(Transcript of the speech, exactly as it was delivered)
British Sign Language introduction:
On behalf of the UK Government, Government of Kenya and International Disability Alliance, welcome to the Global Disability Summit 2018.
For too long, people with disabilities in the world’s poorest countries have not been able to fulfil their potential due to stigma or lack of practical support.
Today, we give focus to this long neglected area.
This event is about all of us working together, sharing ideas and good practice to ensure that as we work towards a more prosperous world no one is left behind.
This is not just the right thing to do for a common humanity - it is the smart thing to do. When disabled people are included great things happen.
(British Sign Language introduction ends)
It is wonderful to have you all here today, especially you your Excellency and the first lady of Ecuador. Here at the London Olympic Park – host to the world’s largest Paralympic Games in 2012 and the spiritual birthplace of the first-ever organised sporting event for disabled athletes in 1948.
I am delighted to be here today co-hosting this event with Government of Kenya and International Disability Alliance.
Thank you all for joining us today – and in particular, thanks to the Disabled Person’s Organisations and people with disabilities, who have led this Summit from conception to delivery.
Today, we have come together to work as partners and collectively step-up our efforts to improve the lives of people with disabilities around the world.
We are here to tackle the root causes of stigma, discrimination and abuse; to work towards inclusive education and employment for all. And to harness the power of technology, innovation and assistive devices for people with disabilities across the world.
Today we focus on moving from words to action; working together as partners; and holding ourselves and each other to account for our promises.
We are all starting from a low base – and the UK recognises we also have work to do as well and that is why today we will launch a range of dedicated policy and programming to champion the rights of the most marginalised and vulnerable people with disabilities.

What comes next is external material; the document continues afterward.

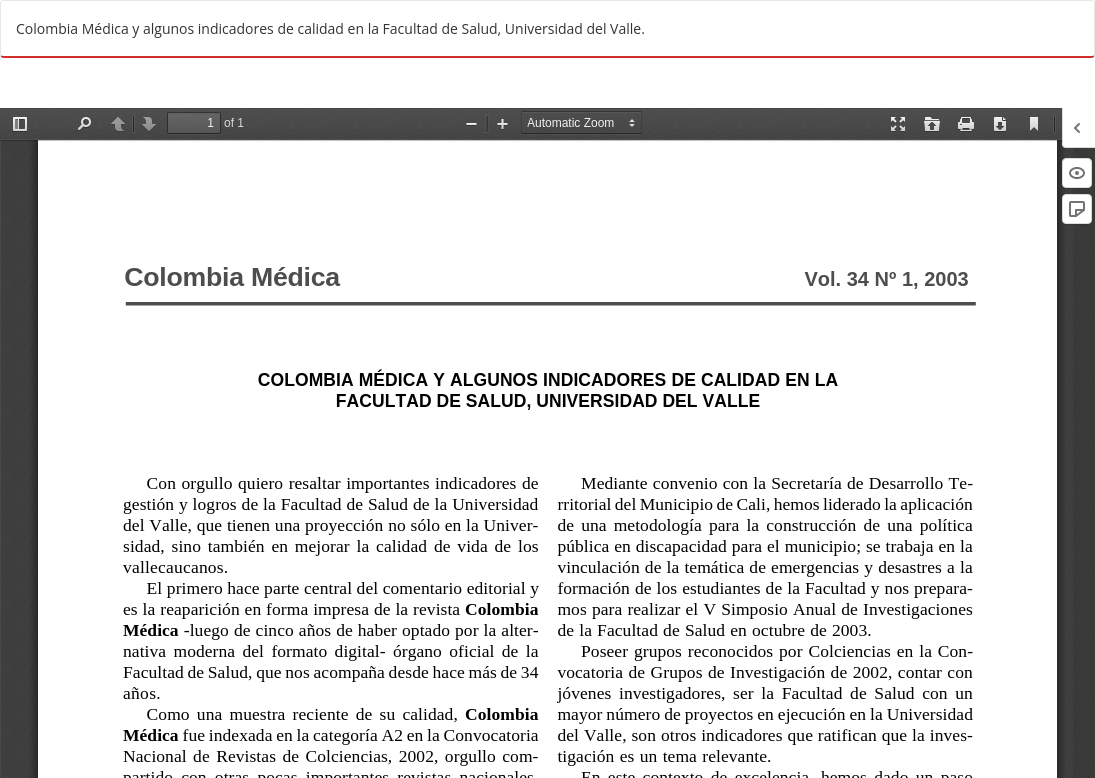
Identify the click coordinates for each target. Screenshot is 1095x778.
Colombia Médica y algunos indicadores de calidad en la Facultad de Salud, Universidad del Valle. (330, 28)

We will launch ‘AT Scale’, a partnership for assistive technology (with partners such as USAID, WHO, UNICEF and GDI Hub) to transform access and affordability for life-changing Assistive Technology (AT) such as wheelchairs, prosthetics, hearing aids and glasses.
Access to AT is a critical enabler for inclusive education, economic empowerment and participation in communities. But at present only 10% of the 1 billion people in the world who need assistive products and services have access to them.
Our ambition is that 500m people globally will be being reached by essential assistive technology by 2030.
We are launching a DFID Scale Up on Inclusive Education – with a new education policy that has a clear promise for the most disadvantaged children. Through strengthening education programming; we commit to support countries including Ethiopia, Rwanda, Pakistan, Tanzania, Zimbabwe and Jordan.
In Ethiopia, we will transform and develop 687 Inclusive Education Resource Centres (IERCs) nationwide by 2022 to promote the inclusion of 24,000 children with disabilities.
In Rwanda, we will train 12,000 teachers of English and Maths in inclusive education teaching methods.
In Tanzania, we will support important reforms in primary and lower secondary schools to improve learning outcomes for all children particularly for girls and children with disabilities.
We are also launching the Disability Inclusive Development Programme – a new six-year cutting-edge innovation and scale-up programme to find out what works, for whom, when and why.
Through a ground-breaking consortium, led by Sightsavers, several UK International NGOs and Summit co-hosts, International Disability Alliance, the programme will deliver tangible outcomes to improve the lives of people with disabilities.
This includes improved educational attainment and health outcomes, jobs and livelihoods and reduced stigma and discrimination.
By 2024 we aim to enable up to 100,000 women, men, girls and boys with disabilities to access health services; up to 45,000 people with disabilities to increase their incomes; 10,000 children with disabilities to go to school and access education as well as reaching millions of people through interventions to tackle stigma and discrimination.
We are also committed to a DFID scale up on disability inclusion over the next 5 years and we will be publishing a new disability framework later this year, setting out how we would put disability at the heart of our work. And the legacy today will be a ten point Charter for Change which I would like us all to sign up to. This plan for action will be published and fully accessible. Progress will be monitored regularly and we will all be held accountable for our pledges. Empowering people with disabilities does not just affect the individuals – it leads to better decisions and more effective outcomes for communities, for nations and for the world.
Unless every one of our citizens can reach their full potential our nations never will. Let today be the start of our journey.